Cardoso’s approach was disciplined and orthodox. Quasi-fiscal policies introduced during Covid-19, which had fuelled inflation, were halted. Staff reductions and relocations improved efficiency, while a new compliance department strengthened oversight of financial crime, corporate governance, and ESG standards. AI-enabled tools were deployed to modernise operations, and internal transparency became a hallmark of the administration.

Perhaps the most visible reform was in the FX market. The CBN replaced the old multiple-window regime with a transparent, market-driven framework using the electronic foreign exchange matching system (EFEMS). Real-time monitoring, ethical codes for dealers, and elimination of FX backlogs restored credibility.
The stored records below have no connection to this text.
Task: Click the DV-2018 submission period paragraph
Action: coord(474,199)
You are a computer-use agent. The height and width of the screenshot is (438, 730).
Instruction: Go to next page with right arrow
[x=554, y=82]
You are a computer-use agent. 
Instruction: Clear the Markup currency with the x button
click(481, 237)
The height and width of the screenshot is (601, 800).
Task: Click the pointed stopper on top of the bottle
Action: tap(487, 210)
The once-wide spread between official and parallel rates, exceeding 60%, dropped to under 2%. Gross reserves, rebuilt organically, hit $46.7 billion by November 2025, the highest in nearly seven years.
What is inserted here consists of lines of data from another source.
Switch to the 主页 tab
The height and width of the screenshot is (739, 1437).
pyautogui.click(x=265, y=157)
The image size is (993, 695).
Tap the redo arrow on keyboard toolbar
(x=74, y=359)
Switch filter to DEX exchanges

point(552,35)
Inflation control became a priority. Through a sharp rise in interest rates, from 18.75% in 2023 to 27.5% in 2024, and tight monetary policies, inflation fell from a 28-year high of 34.8% to 15.1% by January 2026.
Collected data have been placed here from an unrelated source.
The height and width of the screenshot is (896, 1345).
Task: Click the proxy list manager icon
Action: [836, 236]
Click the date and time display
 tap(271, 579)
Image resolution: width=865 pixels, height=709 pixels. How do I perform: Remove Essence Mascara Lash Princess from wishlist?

With stabilising prices, the CBN cautiously reduced rates to 26.5% in early 2026, signaling a gradual easing of borrowing costs.

Banking reforms ran parallel. A recapitalisation programme, introduced in 2024, raised capital requirements and strengthened resilience. Over 33 banks have already met the new thresholds, while support for microfinance and digital lending expanded access for over 1.2 million small enterprises. Basel III adoption and stress-testing further cemented systemic stability, while fintech and crypto regulation received a boost.

On the cash and payments front, the CBN overhauled the entire cash life cycle, improved ATM regulation, and modernised payment systems. Digital finance initiatives now serve over 12 million users, and the e-naira is being repositioned for wider commercial-bank adoption, furthering financial inclusion.

Externally, Nigeria’s reforms earned international recognition. Fitch upgraded Nigeria from B- to B (stable) in April 2025, while Moody’s raised the rating from Caa1 to B3. The 2025 eurobond offering, oversubscribed fivefold, highlighted restored investor confidence. Removal from the Financial Action Task Force ‘grey list’ underscored improvements in anti-money laundering compliance and governance.

Despite these gains, challenges remain. Inflation has yet to return to single digits, banking system recapitalisation is ongoing, and legislative updates to enshrine CBN independence are still needed. Analysts stress the importance of maintaining transparency, strengthening institutional capacity, and fully modernising monetary law.

For now, however, the verdict is that the CBN’s decisive leadership and disciplined policy interventions have transformed Nigeria’s economic trajectory. “What the CBN has achieved is nothing short of remarkable,” says a former top official, summarising the bank’s bold 30-month journey from crisis management to macroeconomic stability.